Gamaleya Research Centre of Epidemiology and Microbiology, 123098, Moscow, Russia; Institute of Protein Research, Russian Academy of Sciences, 142290, Pushchino, Moscow Region, Russia.
Institute of Protein Research, Russian Academy of Sciences, 142290, Pushchino, Moscow Region, Russia.
Biosystems. 2024 Dec;246:105357. doi: 10.1016/j.biosystems.2024.105357. Epub 2024 Oct 21.
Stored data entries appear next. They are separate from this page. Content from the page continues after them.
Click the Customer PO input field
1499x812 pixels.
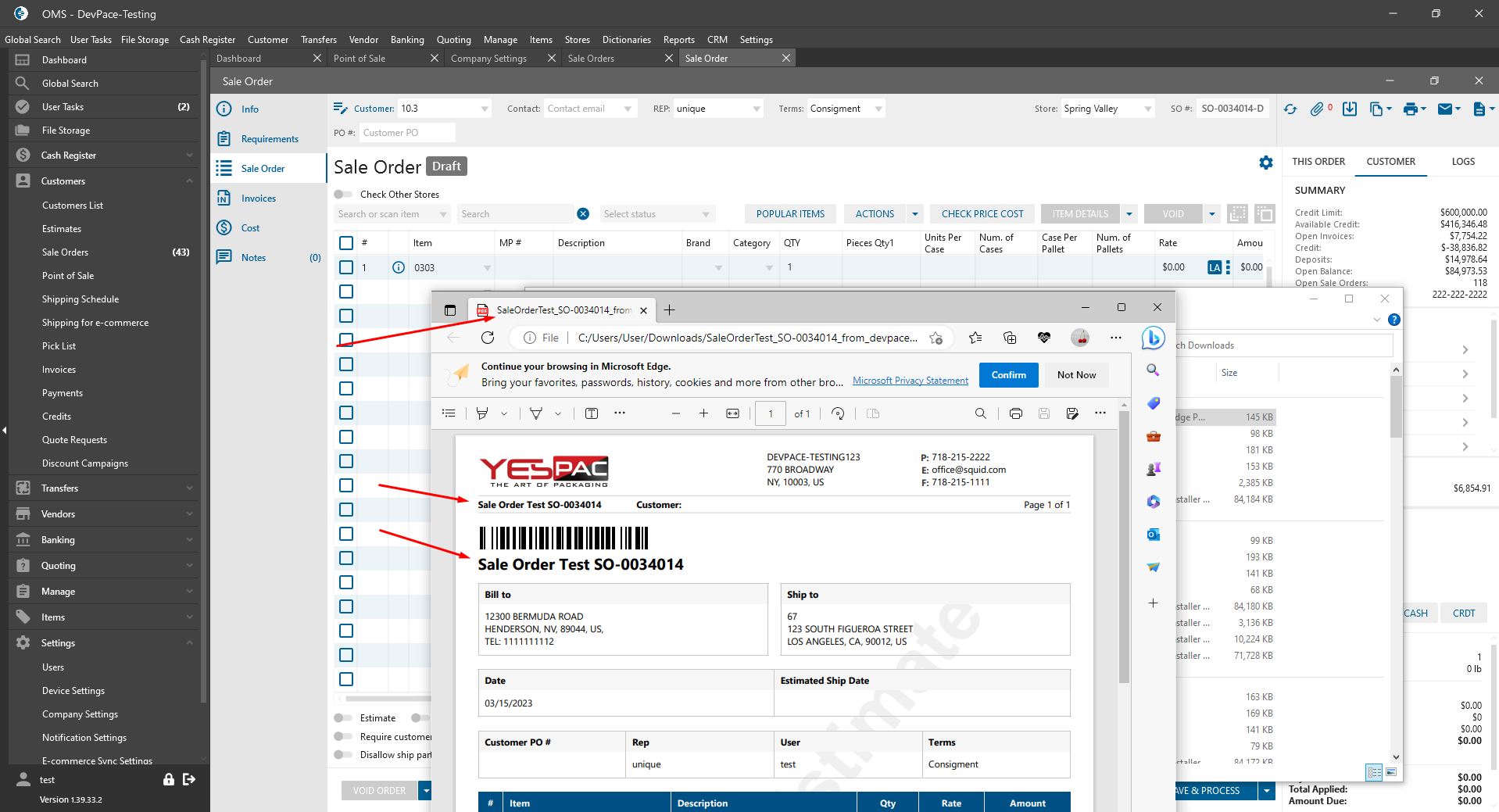[x=406, y=133]

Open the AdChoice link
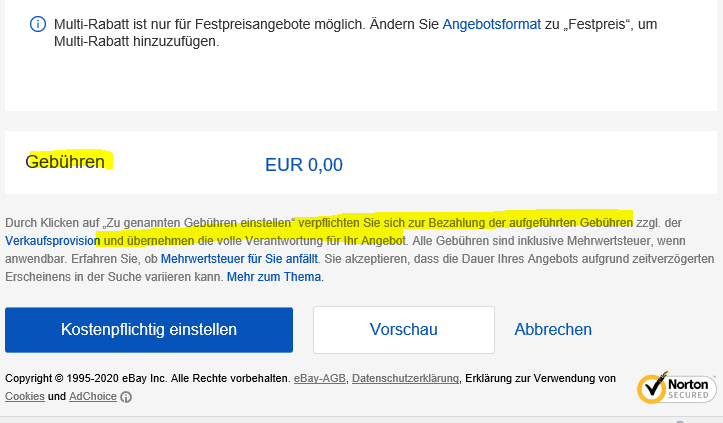pyautogui.click(x=91, y=396)
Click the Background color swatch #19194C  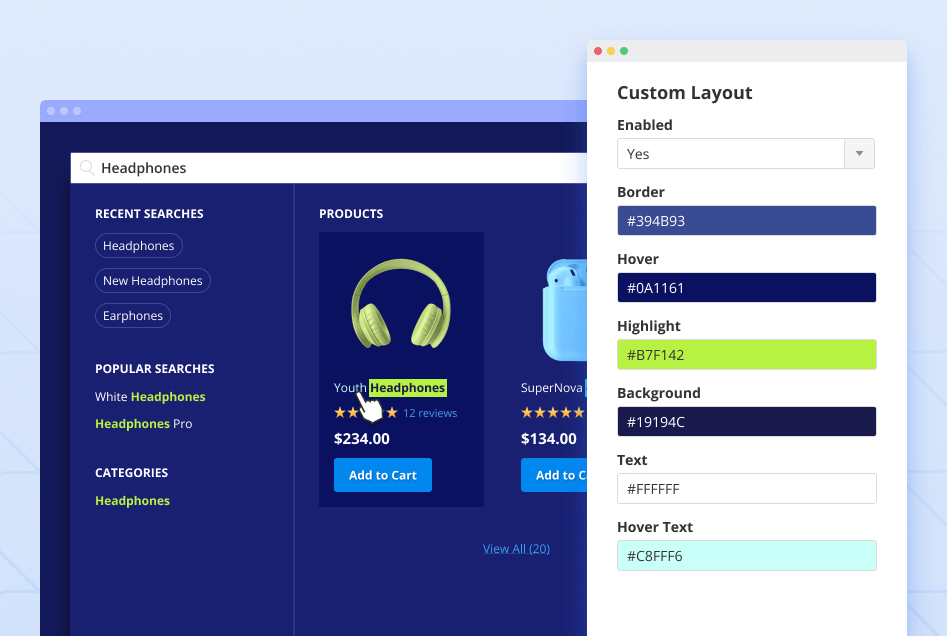pyautogui.click(x=746, y=421)
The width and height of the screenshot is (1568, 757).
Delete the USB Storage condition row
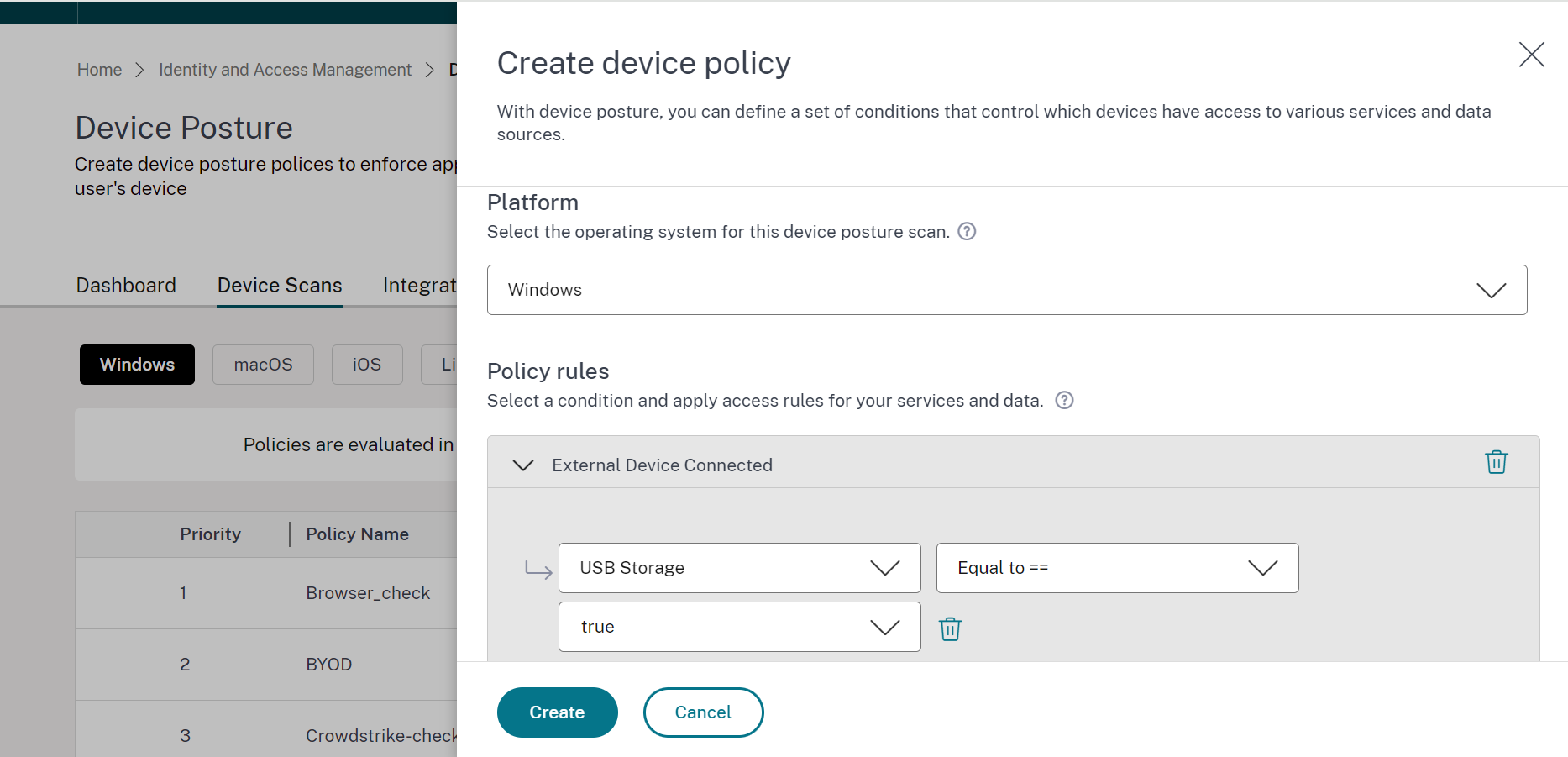[950, 628]
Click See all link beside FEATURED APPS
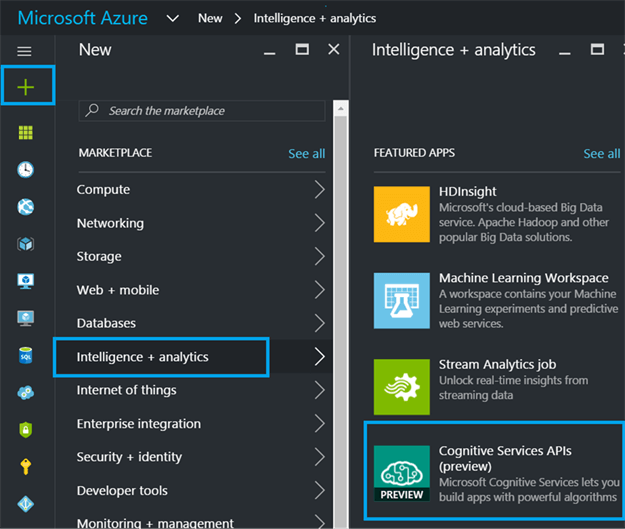 click(x=601, y=153)
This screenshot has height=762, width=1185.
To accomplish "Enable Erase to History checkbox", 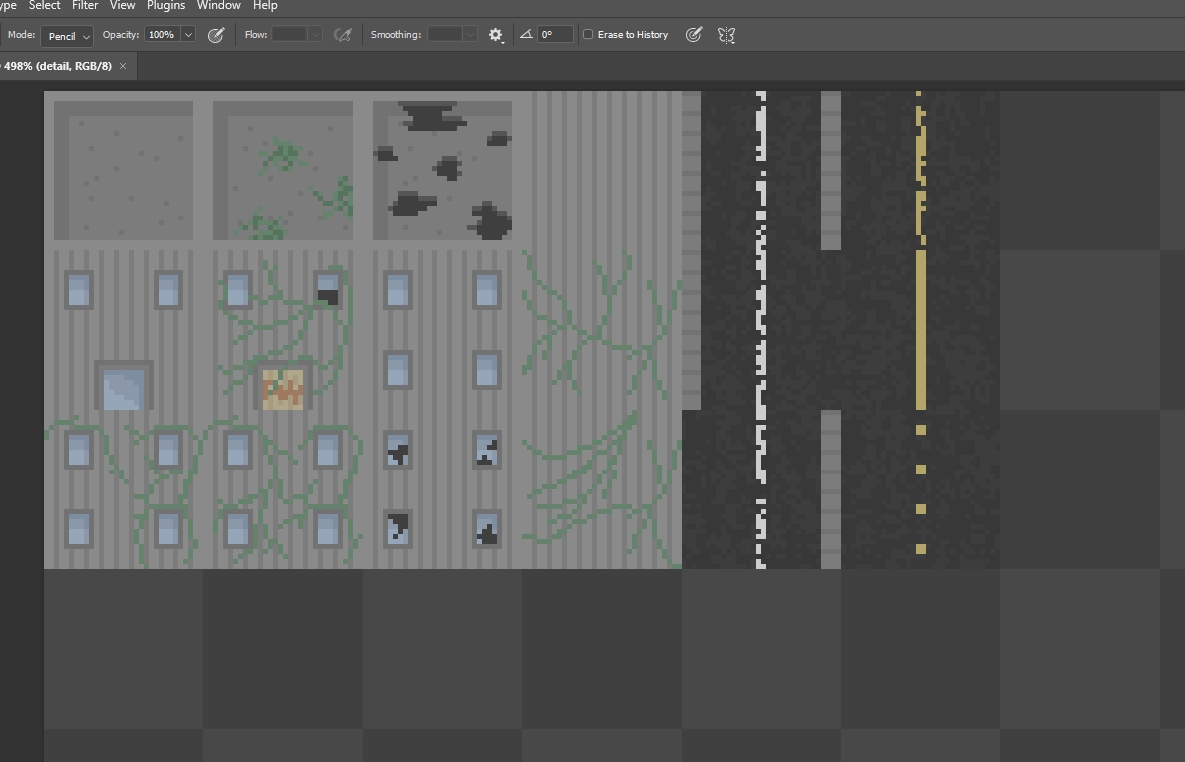I will [x=588, y=35].
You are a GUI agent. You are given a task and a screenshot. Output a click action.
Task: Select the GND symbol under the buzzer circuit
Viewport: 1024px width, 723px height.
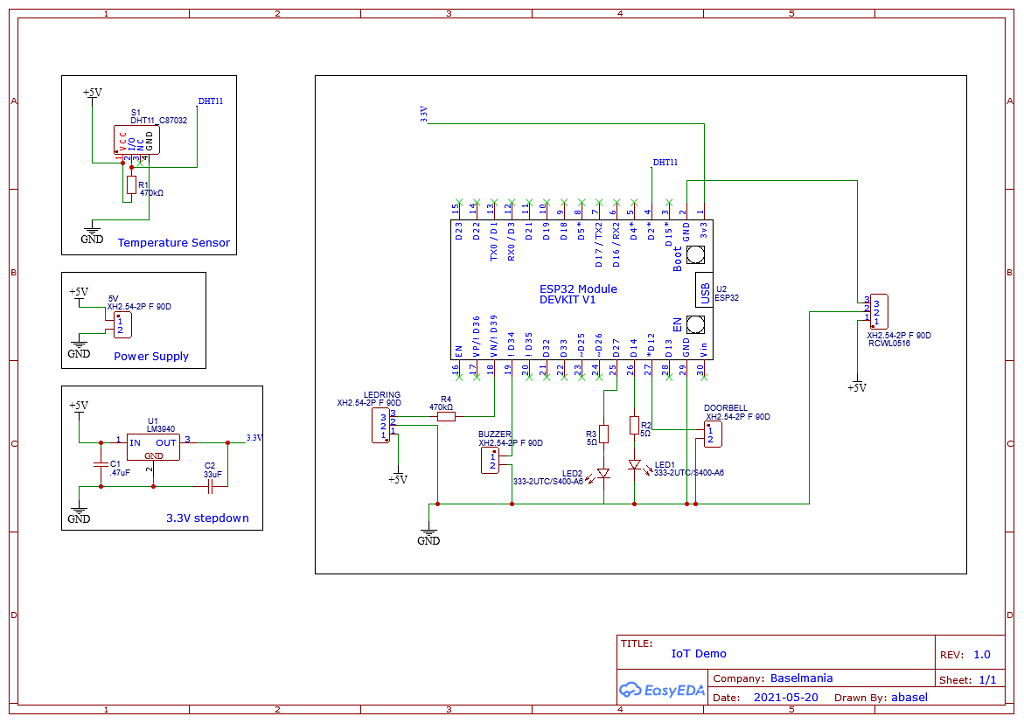pyautogui.click(x=429, y=530)
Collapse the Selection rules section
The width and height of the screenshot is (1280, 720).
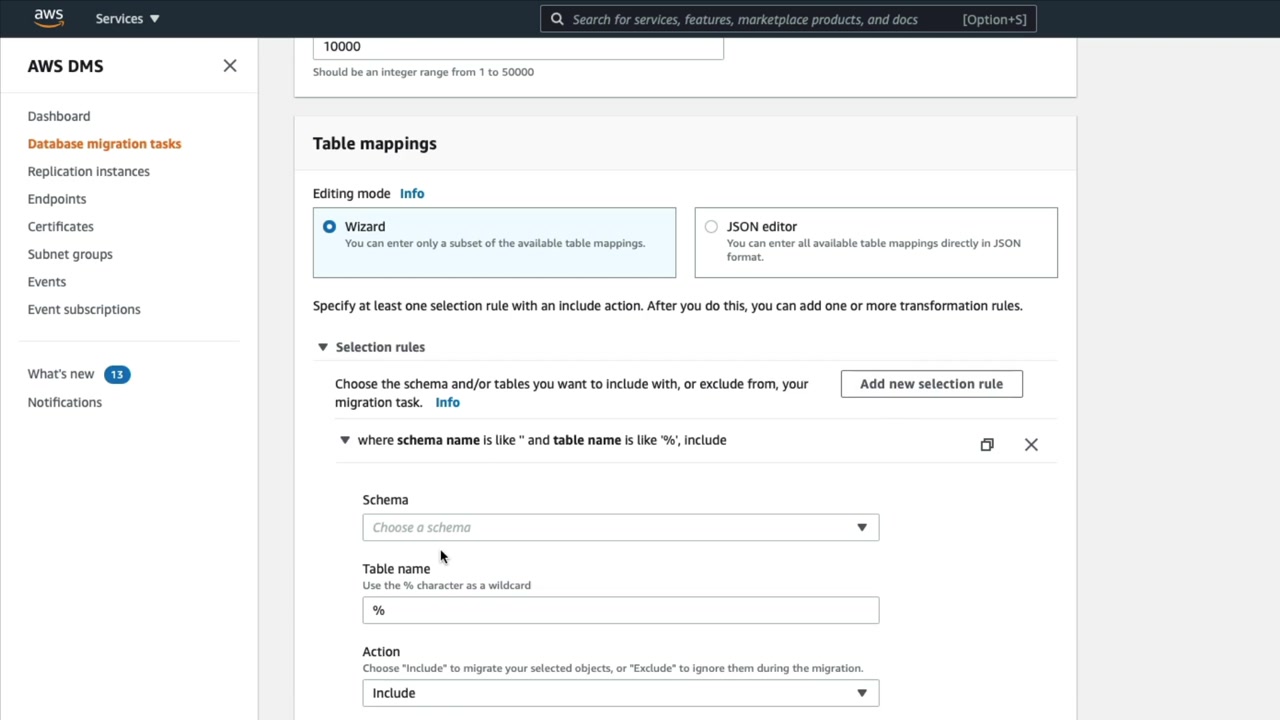coord(323,347)
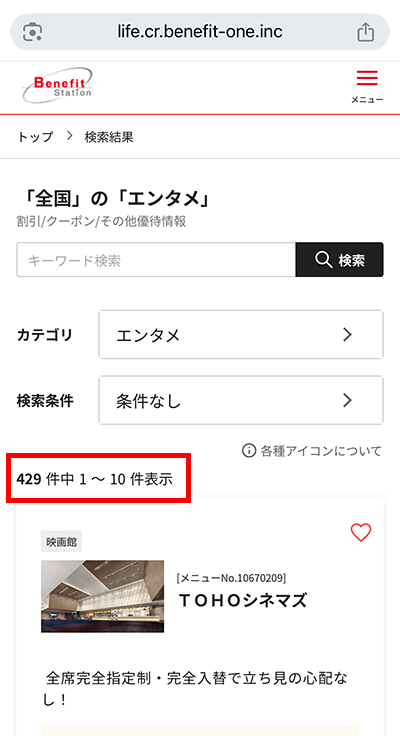Click the TOHOシネマズ theater thumbnail
This screenshot has width=400, height=736.
point(102,596)
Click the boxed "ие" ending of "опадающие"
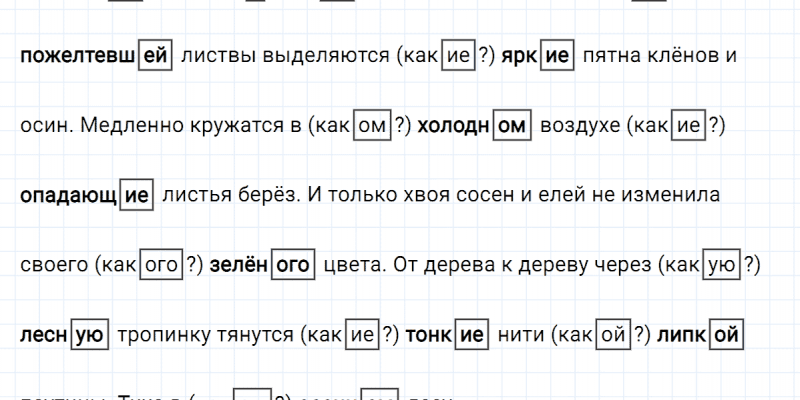Screen dimensions: 800x400 pos(137,196)
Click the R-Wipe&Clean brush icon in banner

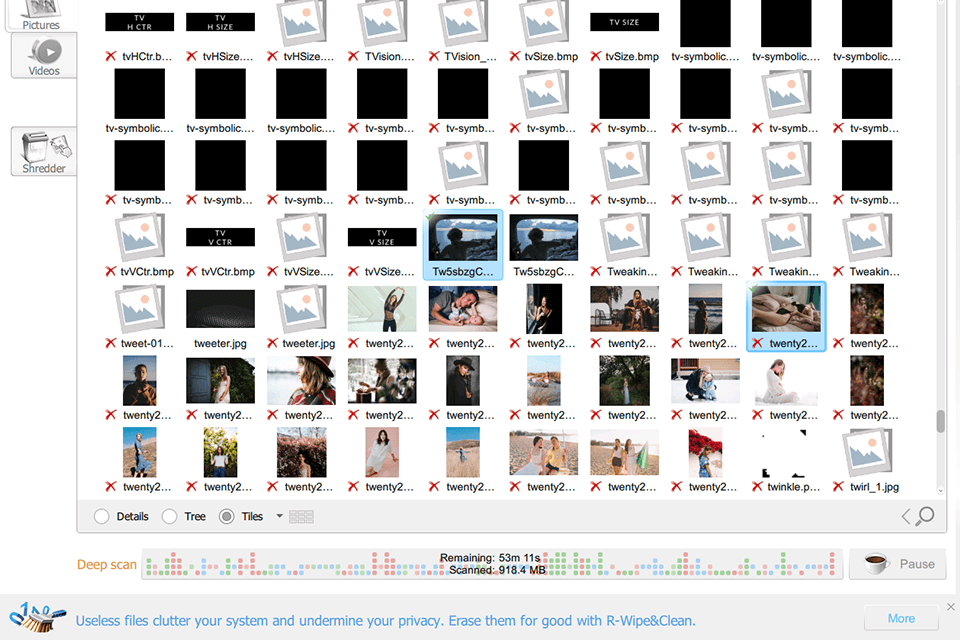pyautogui.click(x=35, y=618)
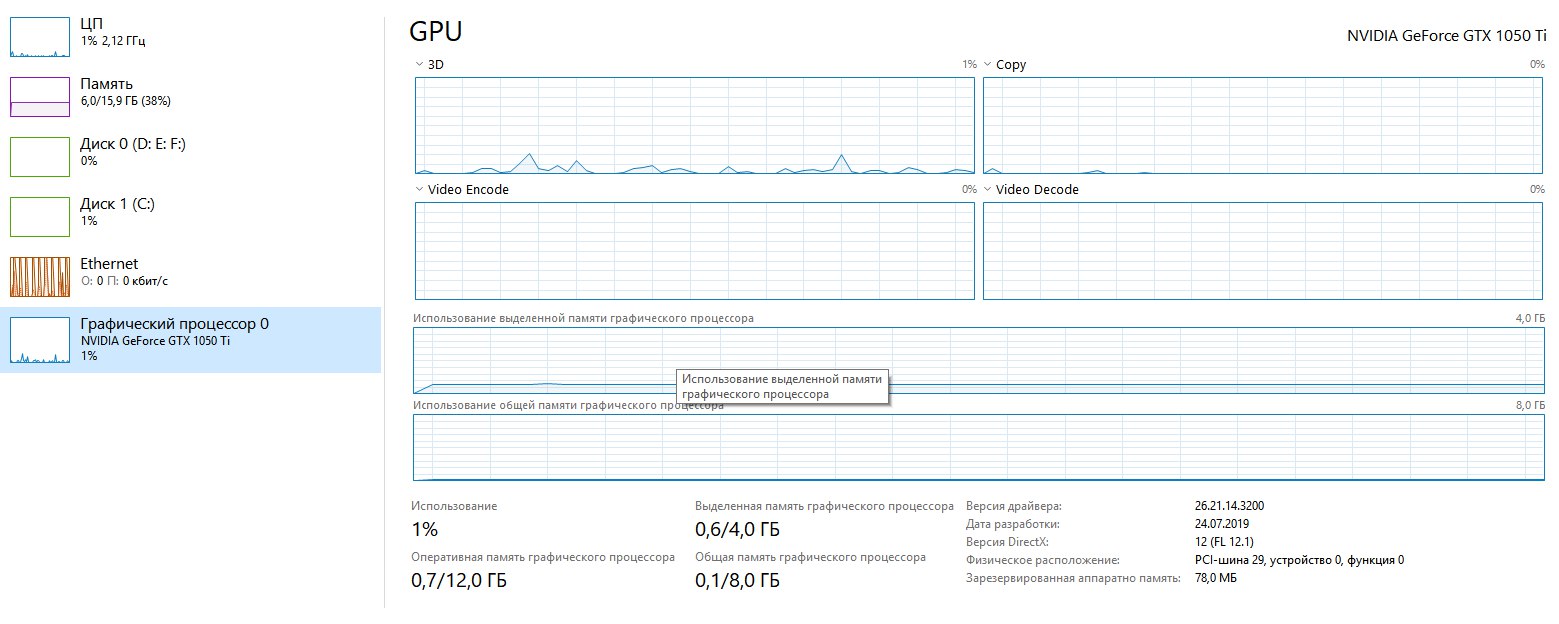The image size is (1559, 624).
Task: Click the Диск 0 thumbnail graph
Action: point(40,157)
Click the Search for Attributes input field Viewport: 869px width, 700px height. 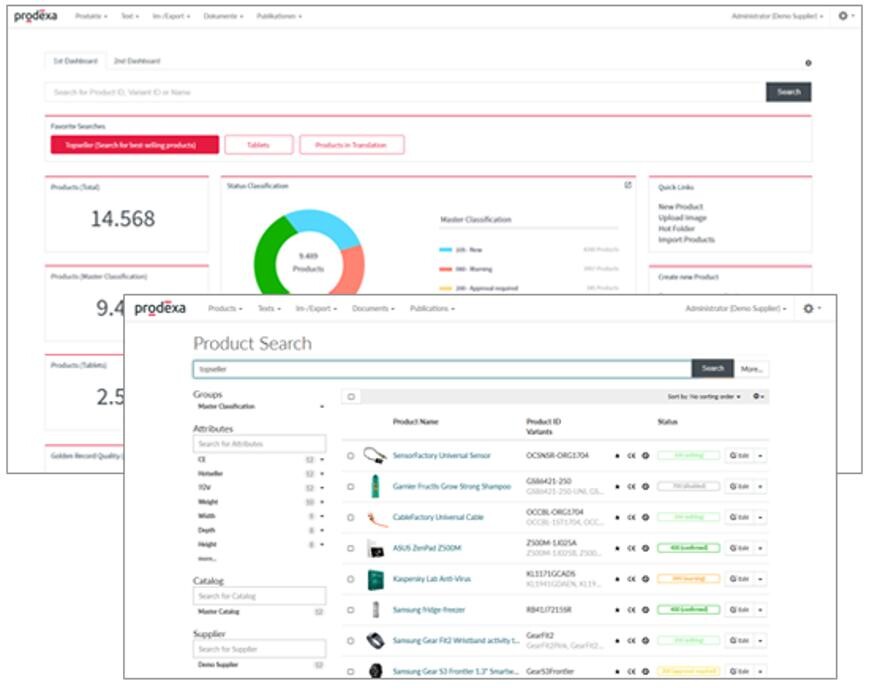coord(259,443)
It is well known that there is a codon usage bias in genomes, that is, some codons are observed more often than others. Codons implicated in the homo-repeats regions in human proteins are no exception. In this work, we analyzed the codon usage bias for all amino acid residues in homo-repeats larger than 4 in 3753 human proteins from 20447 protein sequences from the canonically reviewed human proteome. We have discovered that almost all homo-repeats in the human proteome, most of which encode Ala, Glu, Gly, Leu, Pro, and Ser (∼80% of all homo-repeats), have a codon usage bias, i.e. are mainly encoded by one codon. Moreover, there is a strong shift in homo-repeats in favor of the content of GC rich codons. Homo-repeats with Ala, Glu, Gly, Leu, Pro, and Ser predominate in the PDB, which has both ordered and disordered status. Examining the distribution of splicing sites, we found that about 15% of homo-repeats either contain or are located within 10 nucleotides of the splicing site, and Glu and Leu predominate in these homo-repeats. Our data is important for future study of the functions of homo-repeats, protein-protein interactions, and evolutionary fitness.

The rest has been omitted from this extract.